Studio portrait of Sid Salter. (photo by Beth Wynn / © Mississippi State University)
By: Sid Salter
Organized labor’s organizing efforts in the South in recent years have focused on equating union membership with social justice. Over the last decade, that narrative has been soundly rejected in union votes and in most cases by workers with significant percentages of Black workers.
The most recent example came in Bessemer, Alabama, as some 6,000 workers in Amazon’s BHM1 Fulfillment Center there resoundingly rejected the organizing effort by the New York
City-based Retail, Wholesale and Department Store Union (RWDSU) – with 1,798 votes against the union and 738 in favor of it.
Amazon officials said the post-election numbers reflected that “less than 16 percent of the employees at BHM1 voted to join the RWDSU union.”
In a statement, the internet giant said of the union election: “It’s easy to predict the union will say that Amazon won this election because we intimidated employees, but that’s not true. Our employees heard far more anti-Amazon messages from the union, policymakers, and media outlets than they heard from us. And Amazon didn’t win—our employees made the choice to vote against joining a union.”
Stuart Appelbaum, president of the RWDSU, accused Amazon of “lies, deceptions and illegal activities” in the union vote fight. The union said is would formally object to the election at the National Labor Relations Board.
The Amazon union battle saw President Joe Biden weigh in by video in support of “workers in Alabama.” Former Labor Secretary Robert Reich, a Democratic congressional delegation, and actor Danny Glover joined in support of the effort to unionize the Bessemer warehouse.
Glover has been active in union organizing efforts across the country and particularly in the rural South. Mississippians have seen Glover often in union vote efforts in their state. During the 2020 presidential election, Glover was a surrogate for self-described Democratic Socialist and independent Vermont U.S. Sen. Bernie Sanders during a Mississippi campaign event.
Sanders supporters at that event got a reprise of a March 2017 joint visit by Sanders and Glover to Mississippi designed to promote unionization of one of Mississippi’s two automobile manufacturing plants – this time without Sanders.
Called the “March on Mississippi” in 2017, the United Auto Workers, Sanders, Glover, the NAACP, and fellow political travelers appeared in Canton to continue to peddle the narrative that “workers’ rights equal civil rights.”
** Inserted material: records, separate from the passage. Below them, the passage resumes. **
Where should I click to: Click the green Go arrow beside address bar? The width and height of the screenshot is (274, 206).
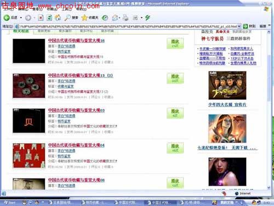coord(245,26)
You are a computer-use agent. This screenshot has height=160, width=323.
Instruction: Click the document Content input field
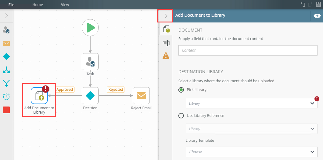click(248, 50)
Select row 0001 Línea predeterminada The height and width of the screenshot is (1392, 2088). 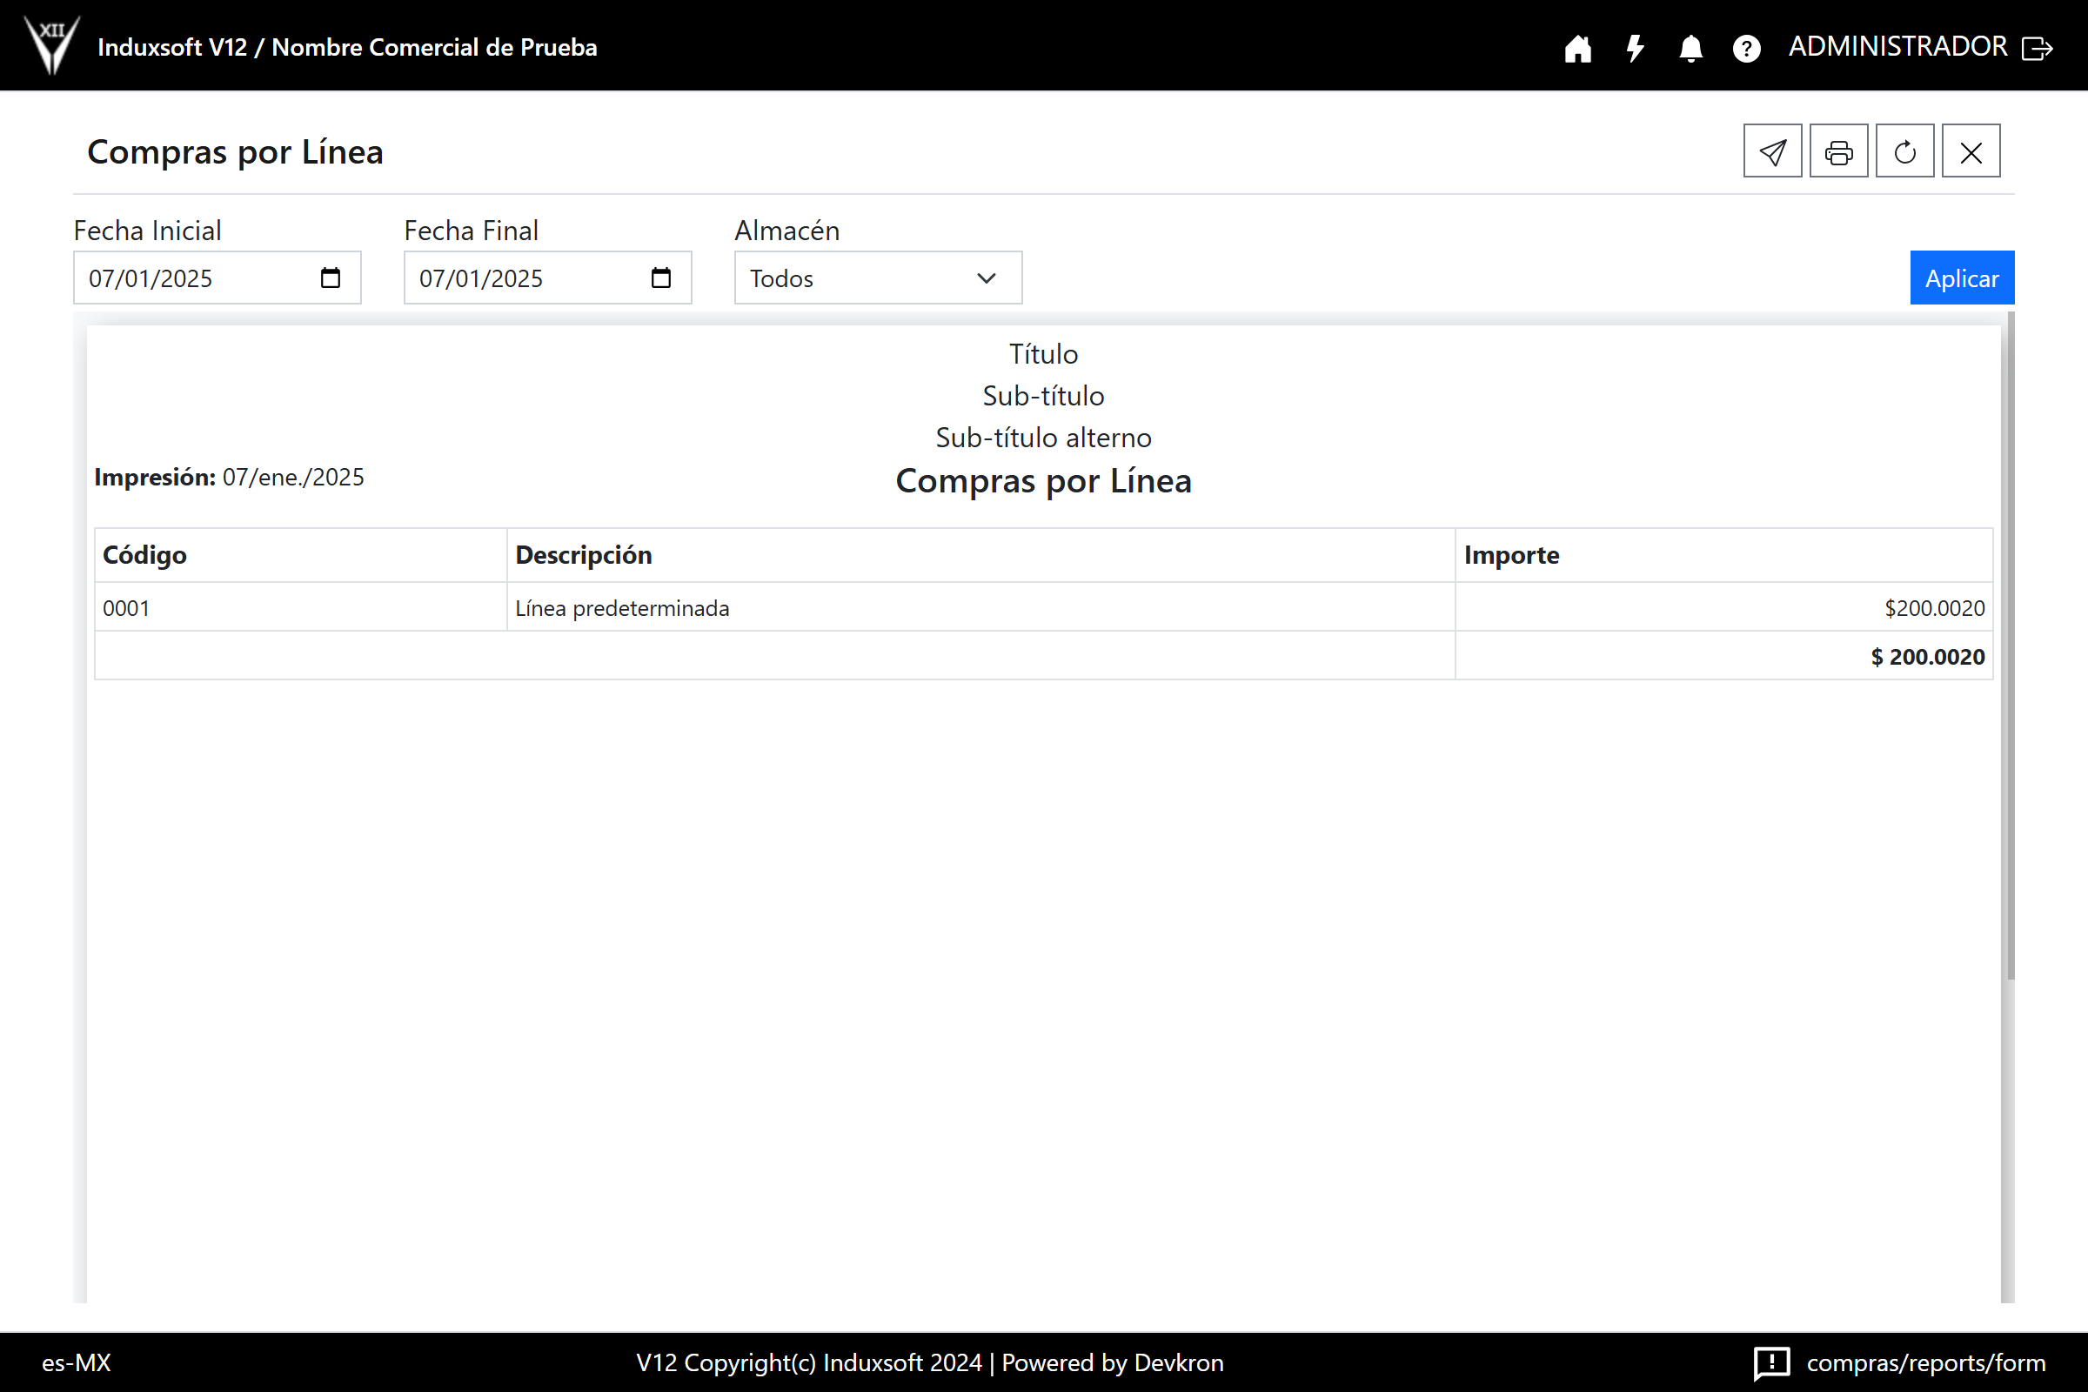coord(621,608)
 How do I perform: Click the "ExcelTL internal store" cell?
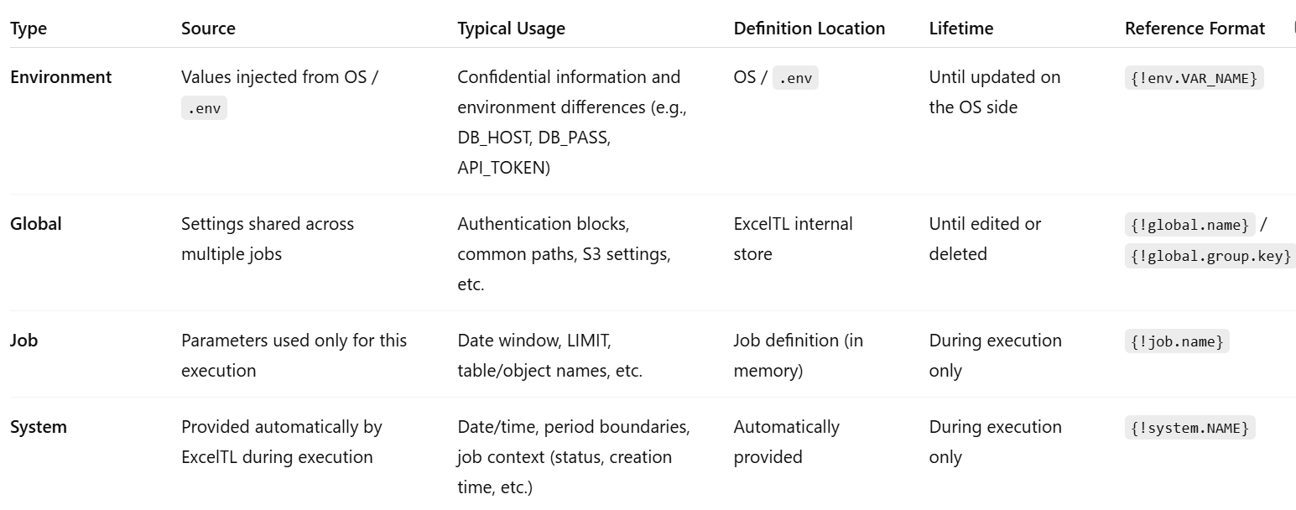point(793,239)
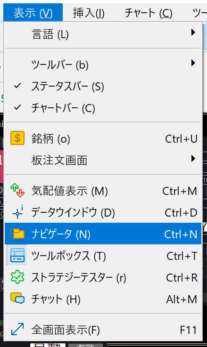This screenshot has width=207, height=347.
Task: Open the チャート (C) menu
Action: point(148,13)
With our state’s undeniable history of civil rights atrocities in our past, Mississippi makes an almost cinematic background for presenting the narrative that both Mississippians and the wider world should equate civil rights with organized labor’s quest for a union vote at the Nissan plant in Canton.
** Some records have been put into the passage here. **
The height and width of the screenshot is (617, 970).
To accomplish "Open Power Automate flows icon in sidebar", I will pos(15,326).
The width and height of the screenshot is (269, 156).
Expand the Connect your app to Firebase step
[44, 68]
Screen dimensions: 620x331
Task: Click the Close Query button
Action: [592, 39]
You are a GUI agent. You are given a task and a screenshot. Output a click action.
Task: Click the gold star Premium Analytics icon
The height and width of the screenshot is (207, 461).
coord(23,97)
As noted, the struggle for “civil rights” sounds far more noble and desirable than what is actually happening in Bessemer and across the landscape of manufacturing plants in the South. The same dynamics frame the Amazon union fight in Alabama.
The right-to-work states in the South like Alabama and Mississippi are the prime targets. The bottom line is that unions are in decline and are actively seeking to infiltrate Southern manufacturing and warehouse operations to survive.
In defending RWDSU allegations, Amazon officials – who offer a starting wage of $15.30 per hour – said: “There are 40 million Americans who make less than the starting wage at Amazon, and many more who don’t get health care through their employers, and we think that should be fixed. We welcome the opportunity to sit down and share ideas with any policymaker who wants to pass laws ensuring that all workers in the U.S. are guaranteed at least $15 an hour, health care from day one, and other strong benefits. Our employees have seen tremendous benefit from what we offer, and we think every American family deserves the same.”
Labor unions are components in negotiations between workers and employers. But union membership neither guarantees nor generates social justice or the advance of civil rights.